# DATA FOR THE TASK:
* begin *
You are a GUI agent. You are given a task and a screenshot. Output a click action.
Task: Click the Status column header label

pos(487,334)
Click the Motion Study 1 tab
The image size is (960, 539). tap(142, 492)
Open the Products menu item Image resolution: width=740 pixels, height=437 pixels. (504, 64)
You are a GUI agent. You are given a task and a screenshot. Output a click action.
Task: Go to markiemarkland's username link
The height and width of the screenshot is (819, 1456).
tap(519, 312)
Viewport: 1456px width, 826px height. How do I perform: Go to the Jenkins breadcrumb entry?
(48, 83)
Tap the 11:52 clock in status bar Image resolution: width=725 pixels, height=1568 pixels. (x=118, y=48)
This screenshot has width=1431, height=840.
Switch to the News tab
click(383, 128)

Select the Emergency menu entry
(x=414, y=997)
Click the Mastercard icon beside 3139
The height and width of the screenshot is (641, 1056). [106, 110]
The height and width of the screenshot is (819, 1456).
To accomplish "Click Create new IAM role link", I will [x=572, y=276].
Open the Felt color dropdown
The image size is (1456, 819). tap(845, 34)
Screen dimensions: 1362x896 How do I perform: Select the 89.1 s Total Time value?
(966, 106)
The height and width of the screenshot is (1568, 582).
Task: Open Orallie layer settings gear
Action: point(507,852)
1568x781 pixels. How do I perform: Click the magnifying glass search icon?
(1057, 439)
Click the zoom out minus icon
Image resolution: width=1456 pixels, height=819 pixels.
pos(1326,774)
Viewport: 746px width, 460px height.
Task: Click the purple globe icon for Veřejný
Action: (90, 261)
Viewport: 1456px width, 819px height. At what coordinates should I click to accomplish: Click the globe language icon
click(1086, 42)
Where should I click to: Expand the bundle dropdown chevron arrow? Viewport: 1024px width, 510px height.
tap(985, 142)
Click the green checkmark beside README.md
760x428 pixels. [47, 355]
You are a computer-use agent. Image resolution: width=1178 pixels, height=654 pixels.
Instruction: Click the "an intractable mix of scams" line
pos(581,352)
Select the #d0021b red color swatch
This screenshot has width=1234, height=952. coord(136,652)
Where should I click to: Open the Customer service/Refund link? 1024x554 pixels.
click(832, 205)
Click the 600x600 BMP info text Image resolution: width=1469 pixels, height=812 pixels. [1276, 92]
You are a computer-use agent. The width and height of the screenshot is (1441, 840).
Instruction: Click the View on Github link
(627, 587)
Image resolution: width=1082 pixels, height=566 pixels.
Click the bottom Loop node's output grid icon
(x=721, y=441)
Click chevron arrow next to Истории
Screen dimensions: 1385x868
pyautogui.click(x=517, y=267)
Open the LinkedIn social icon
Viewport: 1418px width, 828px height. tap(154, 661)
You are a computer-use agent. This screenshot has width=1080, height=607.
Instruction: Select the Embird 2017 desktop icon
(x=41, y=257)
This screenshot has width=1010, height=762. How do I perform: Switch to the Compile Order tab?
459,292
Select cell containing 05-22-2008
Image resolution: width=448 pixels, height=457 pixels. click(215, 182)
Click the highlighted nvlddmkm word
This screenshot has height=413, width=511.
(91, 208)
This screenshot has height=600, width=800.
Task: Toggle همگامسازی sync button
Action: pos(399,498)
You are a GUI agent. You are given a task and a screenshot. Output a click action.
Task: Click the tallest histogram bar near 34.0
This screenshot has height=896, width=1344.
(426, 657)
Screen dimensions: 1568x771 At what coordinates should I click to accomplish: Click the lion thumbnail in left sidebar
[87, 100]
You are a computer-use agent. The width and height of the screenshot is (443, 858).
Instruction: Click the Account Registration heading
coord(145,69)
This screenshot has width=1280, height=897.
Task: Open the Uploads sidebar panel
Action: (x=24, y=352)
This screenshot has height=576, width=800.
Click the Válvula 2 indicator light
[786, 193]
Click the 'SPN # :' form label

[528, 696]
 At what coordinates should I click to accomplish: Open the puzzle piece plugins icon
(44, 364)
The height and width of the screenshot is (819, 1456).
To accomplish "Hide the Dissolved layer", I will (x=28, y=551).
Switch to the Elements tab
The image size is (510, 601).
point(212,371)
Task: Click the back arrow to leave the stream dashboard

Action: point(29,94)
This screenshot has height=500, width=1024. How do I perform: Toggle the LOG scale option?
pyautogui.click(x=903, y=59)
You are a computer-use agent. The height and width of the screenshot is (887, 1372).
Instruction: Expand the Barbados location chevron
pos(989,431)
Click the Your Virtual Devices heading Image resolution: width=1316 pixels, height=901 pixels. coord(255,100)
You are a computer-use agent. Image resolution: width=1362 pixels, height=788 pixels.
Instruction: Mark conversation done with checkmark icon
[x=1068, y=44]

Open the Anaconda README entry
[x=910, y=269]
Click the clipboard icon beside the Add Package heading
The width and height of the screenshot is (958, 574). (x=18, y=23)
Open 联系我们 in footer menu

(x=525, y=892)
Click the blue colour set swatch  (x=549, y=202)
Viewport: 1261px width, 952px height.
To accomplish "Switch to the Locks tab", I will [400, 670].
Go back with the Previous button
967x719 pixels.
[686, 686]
* end *
Please print the data above line for line, with nothing changed.

You are a GUI agent. You are given a task and a screenshot. Output a click action.
Task: Click the Status column header label

pos(487,334)
Click the Motion Study 1 tab
The image size is (960, 539). tap(142, 492)
Open the Products menu item Image resolution: width=740 pixels, height=437 pixels. (504, 64)
You are a GUI agent. You are given a task and a screenshot. Output a click action.
Task: Go to markiemarkland's username link
The height and width of the screenshot is (819, 1456).
tap(519, 312)
Viewport: 1456px width, 826px height. How do I perform: Go to the Jenkins breadcrumb entry?
(48, 83)
Tap the 11:52 clock in status bar Image resolution: width=725 pixels, height=1568 pixels. (x=118, y=48)
This screenshot has width=1431, height=840.
Switch to the News tab
click(383, 128)

Select the Emergency menu entry
(x=414, y=997)
Click the Mastercard icon beside 3139
The height and width of the screenshot is (641, 1056). [106, 110]
The height and width of the screenshot is (819, 1456).
To accomplish "Click Create new IAM role link", I will [x=572, y=276].
Open the Felt color dropdown
The image size is (1456, 819). tap(845, 34)
Screen dimensions: 1362x896 How do I perform: Select the 89.1 s Total Time value?
(966, 106)
The height and width of the screenshot is (1568, 582).
Task: Open Orallie layer settings gear
Action: point(507,852)
1568x781 pixels. How do I perform: Click the magnifying glass search icon?
(1057, 439)
Click the zoom out minus icon
Image resolution: width=1456 pixels, height=819 pixels.
pos(1326,774)
Viewport: 746px width, 460px height.
Task: Click the purple globe icon for Veřejný
Action: (90, 261)
Viewport: 1456px width, 819px height. At what coordinates should I click to accomplish: Click the globe language icon
click(1086, 42)
Where should I click to: Expand the bundle dropdown chevron arrow? Viewport: 1024px width, 510px height.
tap(985, 142)
Click the green checkmark beside README.md
760x428 pixels. [47, 355]
You are a computer-use agent. Image resolution: width=1178 pixels, height=654 pixels.
Instruction: Click the "an intractable mix of scams" line
pos(581,352)
Select the #d0021b red color swatch
This screenshot has width=1234, height=952. coord(136,652)
Where should I click to: Open the Customer service/Refund link? 1024x554 pixels.
click(832, 205)
Click the 600x600 BMP info text Image resolution: width=1469 pixels, height=812 pixels. [1276, 92]
You are a computer-use agent. The width and height of the screenshot is (1441, 840).
Instruction: Click the View on Github link
(627, 587)
Image resolution: width=1082 pixels, height=566 pixels.
Click the bottom Loop node's output grid icon
(x=721, y=441)
Click chevron arrow next to Истории
Screen dimensions: 1385x868
pyautogui.click(x=517, y=267)
Open the LinkedIn social icon
Viewport: 1418px width, 828px height. tap(154, 661)
You are a computer-use agent. This screenshot has width=1080, height=607.
Instruction: Select the Embird 2017 desktop icon
(x=41, y=257)
This screenshot has width=1010, height=762. How do I perform: Switch to the Compile Order tab?
459,292
Select cell containing 05-22-2008
Image resolution: width=448 pixels, height=457 pixels. click(215, 182)
Click the highlighted nvlddmkm word
This screenshot has height=413, width=511.
(91, 208)
This screenshot has height=600, width=800.
Task: Toggle همگامسازی sync button
Action: pos(399,498)
You are a GUI agent. You are given a task and a screenshot. Output a click action.
Task: Click the tallest histogram bar near 34.0
This screenshot has height=896, width=1344.
(426, 657)
Screen dimensions: 1568x771 At what coordinates should I click to accomplish: Click the lion thumbnail in left sidebar
[87, 100]
You are a computer-use agent. The width and height of the screenshot is (443, 858).
Instruction: Click the Account Registration heading
coord(145,69)
This screenshot has width=1280, height=897.
Task: Open the Uploads sidebar panel
Action: (x=24, y=352)
This screenshot has height=576, width=800.
Click the Válvula 2 indicator light
[786, 193]
Click the 'SPN # :' form label

[528, 696]
 At what coordinates should I click to accomplish: Open the puzzle piece plugins icon
(44, 364)
The height and width of the screenshot is (819, 1456).
To accomplish "Hide the Dissolved layer", I will (x=28, y=551).
Switch to the Elements tab
The image size is (510, 601).
point(212,371)
Task: Click the back arrow to leave the stream dashboard

Action: point(29,94)
This screenshot has height=500, width=1024. How do I perform: Toggle the LOG scale option?
pyautogui.click(x=903, y=59)
You are a computer-use agent. The height and width of the screenshot is (887, 1372).
Instruction: Expand the Barbados location chevron
pos(989,431)
Click the Your Virtual Devices heading Image resolution: width=1316 pixels, height=901 pixels. coord(255,100)
You are a computer-use agent. Image resolution: width=1362 pixels, height=788 pixels.
Instruction: Mark conversation done with checkmark icon
[x=1068, y=44]

Open the Anaconda README entry
[x=910, y=269]
Click the clipboard icon beside the Add Package heading
The width and height of the screenshot is (958, 574). (x=18, y=23)
Open 联系我们 in footer menu

(x=525, y=892)
Click the blue colour set swatch  (x=549, y=202)
Viewport: 1261px width, 952px height.
To accomplish "Switch to the Locks tab", I will [400, 670].
Go back with the Previous button
967x719 pixels.
[686, 686]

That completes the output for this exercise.